Here is an extract from the young Russian bishop and theologian Bishop Hilarion who heads the Russian permanant Delegation to the European Union in Brussels
This is from his “The Descent of Christ into Hades in Eastern and Western Theological Traditions”
A lecture delivered at St Mary’s Roman Catholic Cathedral, Minneapolis, USA, on 5 November 2002
orthodoxeurope.org/page/11/1/5.aspx
[For full article]
Extract:
The descent of Christ into Hades is one of the most mysterious, enigmatic and inexplicable events in New Testament history. In today’s Christian world, this event is understood differently.
Liberal Western theology rejects altogether any possibility for speaking of the descent of Christ into Hades literally, arguing that the scriptural texts on this theme should be understood metaphorically.
The traditional Catholic doctrine insists that after His death on the cross Christ descended to hell only to deliver the Old Testament righteous from it. A similar understanding is quite widespread among Orthodox Christians.

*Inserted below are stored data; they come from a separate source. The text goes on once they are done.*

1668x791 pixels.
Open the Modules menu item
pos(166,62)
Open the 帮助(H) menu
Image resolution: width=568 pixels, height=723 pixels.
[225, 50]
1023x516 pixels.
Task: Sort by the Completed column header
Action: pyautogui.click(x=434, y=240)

On the other hand, the New Testament speaks of the preaching of Christ in hell as addressed to the unrepentant sinners: ‘For Christ also died for sins once for all, the righteous for the unrighteous, that he might bring us to God, being put to death in the flesh but made alive in the spirit; in which he went and preached to the spirit in prison, who formerly did not obey, when God’s patience waited.’
However, many Church Fathers and liturgical texts of the Orthodox Church repeatedly underline that having descended to hell, Christ opened the way to salvation for all people, not only the Old Testament righteous.
The descent of Christ into Hades is perceived as an event of cosmic significance involving all people without exception. They also speak about the victory of Christ over death, the full devastation of hell and that after the descent of Christ into Hades there was nobody left there except for the devil and demons.